Data section:
☆ ☆ ☆ ☆ ☆
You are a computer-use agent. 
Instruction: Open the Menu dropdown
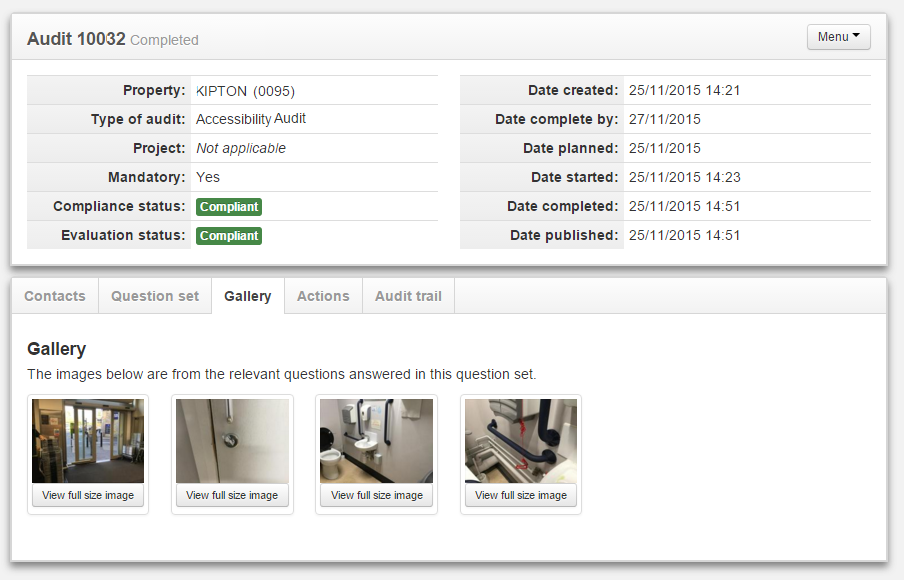coord(838,37)
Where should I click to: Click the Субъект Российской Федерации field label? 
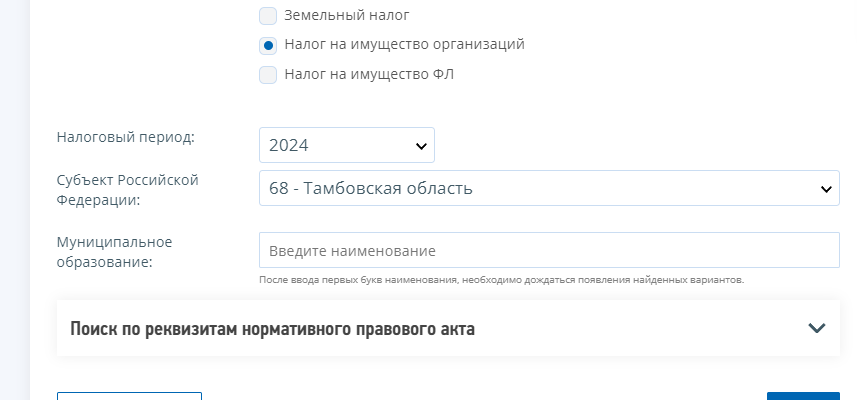(x=128, y=189)
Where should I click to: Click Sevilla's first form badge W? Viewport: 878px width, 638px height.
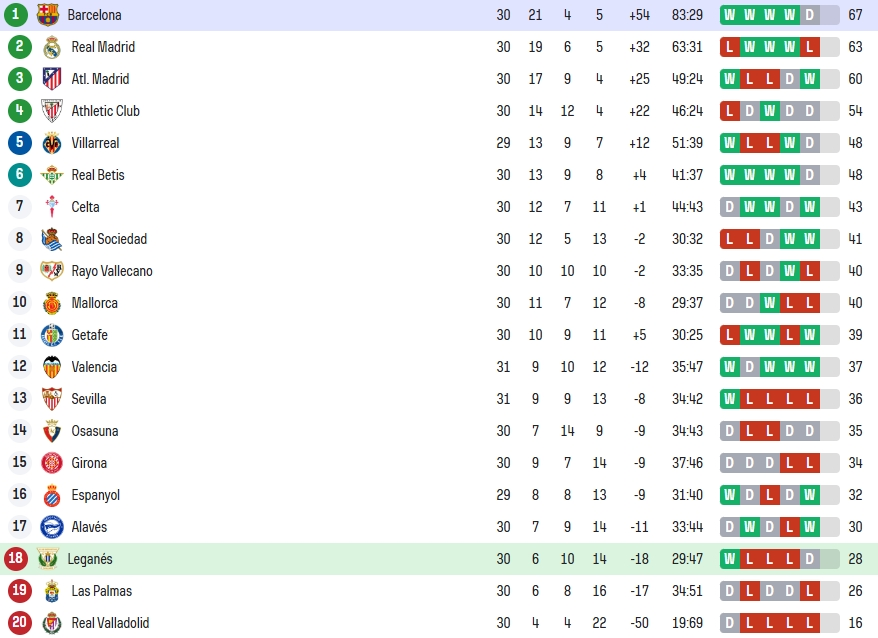(729, 399)
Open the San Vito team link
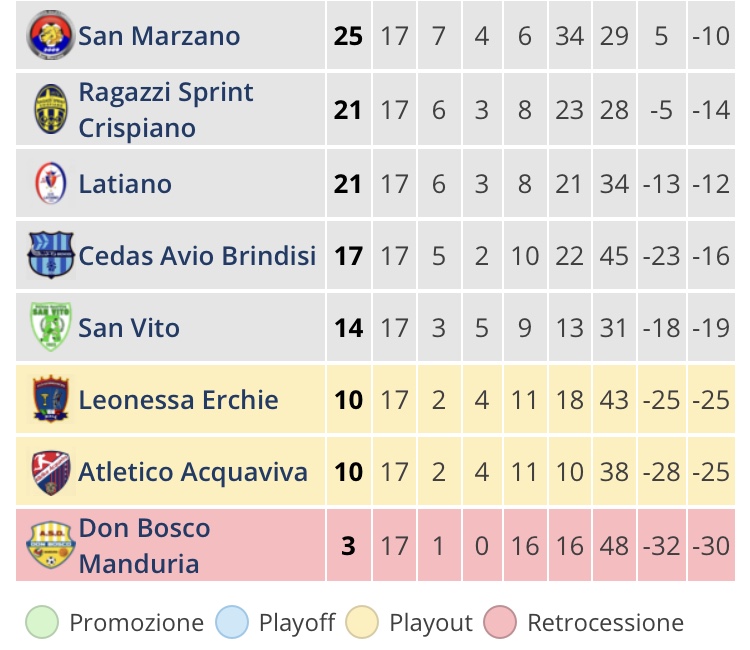Screen dimensions: 750x650 coord(129,328)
☆ ☆ ☆ ☆ ☆
What to do:
In your copy of the listing, please omit the pictures and keep every word exact.

Result below:
You are a computer-use agent. 
Instruction: Open the Menu dropdown
coord(838,37)
Where should I click to: Click the Субъект Российской Федерации field label? 
(x=128, y=189)
Where should I click to: Click Sevilla's first form badge W? Viewport: 878px width, 638px height.
(729, 399)
Open the San Vito team link
Screen dimensions: 750x650 coord(129,328)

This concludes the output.